Helicoverpa armigera nucleopolyhedrovirus (HaNPV; Family: Baculoviridae; Genus: Nucleopolyhedrovirus) is a natural pathogen of Helicoverpa armigera (Insecta: Arthropoda) larvae and has proven to be a good candidate for the biocontrol of this pest on legume crops. In this study various immunochemical tools were developed using the polyclonal antibodies raised against the polyocclusion body (POB) protein (polyhedrin) and evaluated for the detection and quantification of HaNPV in insect larvae and viral insecticide prepartions. Indirect immunofluorescence assay and Western immunoblot assay were developed for detection of POBs in homogeneates of HaNPV-infected larvae. Direct antigen coating (DAC)-enzyme-linked immunosorbent assay (ELISA) and Indirect Competitive (IC)-ELISA were developed for detection and quantification of polyhedrin protein in insect extracts. The sensitivity of DAC-ELISA is 30 ng/ml of HaNPV polyhedrin in 5 μg/ml of insect total protein extracts. But in DAC-ELISA there was competition between insect and viral proteins for binding to the ELISA plate surface reducing the sensitivity of the assay.
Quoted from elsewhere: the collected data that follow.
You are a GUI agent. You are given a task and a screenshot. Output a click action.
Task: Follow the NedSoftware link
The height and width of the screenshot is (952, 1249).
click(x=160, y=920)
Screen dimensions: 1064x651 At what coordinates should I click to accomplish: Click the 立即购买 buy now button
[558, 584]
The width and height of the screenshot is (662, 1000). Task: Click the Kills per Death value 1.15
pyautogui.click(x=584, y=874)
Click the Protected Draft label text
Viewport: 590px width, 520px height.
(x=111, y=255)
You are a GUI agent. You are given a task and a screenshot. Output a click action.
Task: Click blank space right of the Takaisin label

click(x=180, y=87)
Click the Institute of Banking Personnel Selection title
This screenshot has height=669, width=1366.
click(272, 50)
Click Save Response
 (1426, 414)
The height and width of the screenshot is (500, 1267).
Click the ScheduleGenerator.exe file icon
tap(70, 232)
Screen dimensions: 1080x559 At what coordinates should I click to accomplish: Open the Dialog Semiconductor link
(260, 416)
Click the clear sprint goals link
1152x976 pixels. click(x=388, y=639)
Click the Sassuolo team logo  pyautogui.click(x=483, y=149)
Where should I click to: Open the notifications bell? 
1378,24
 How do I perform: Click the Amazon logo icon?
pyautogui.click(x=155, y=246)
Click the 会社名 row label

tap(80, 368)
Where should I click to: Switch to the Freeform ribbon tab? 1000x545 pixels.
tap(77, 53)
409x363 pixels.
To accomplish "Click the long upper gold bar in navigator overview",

To eliminate this, IC-ELISA was developed, which has sensitivity of 0.156μg/ml of HaNPV polyhedrin in 20 μg/ml of total insect protein extracts. The concentration of polyhedrin for 50% competitive inhibition (IC50) was calculated to be 1.14 μg/ml. This test is equally effective in detecting polyhedrins of heterologous NPVs such as, Spodoptera litura Nucleopolyhedrovirus (0.31 μg/ml) and Amsacta albistriga Nucleopolyhedrovirus (0.32 μg/ml). A simple purification protocol was standardized for extraction of total polyhedrin from NPV preparations of 6×109 to 4.68×107 POBs/ml. The purity of the extracted polyhedrin was assayed in SDSPAGE and evaluated in both DAC as well as IC-ELISA with sensitivity of 9.375×107 POBs/ml. The ELISA results were comparable to light microscope counting of POBs. Application of ELISA and Western immunoblot assay in bioassay experiments suggested that the 4th instar larvae is better for virus innoculation, and virus harvesting 9 days after inoculation for maxumum virus yield, and less bacterial contamination. These diagnostic tools are convenient, rapid and inexpensive for routine detection and quantification of HaNPV.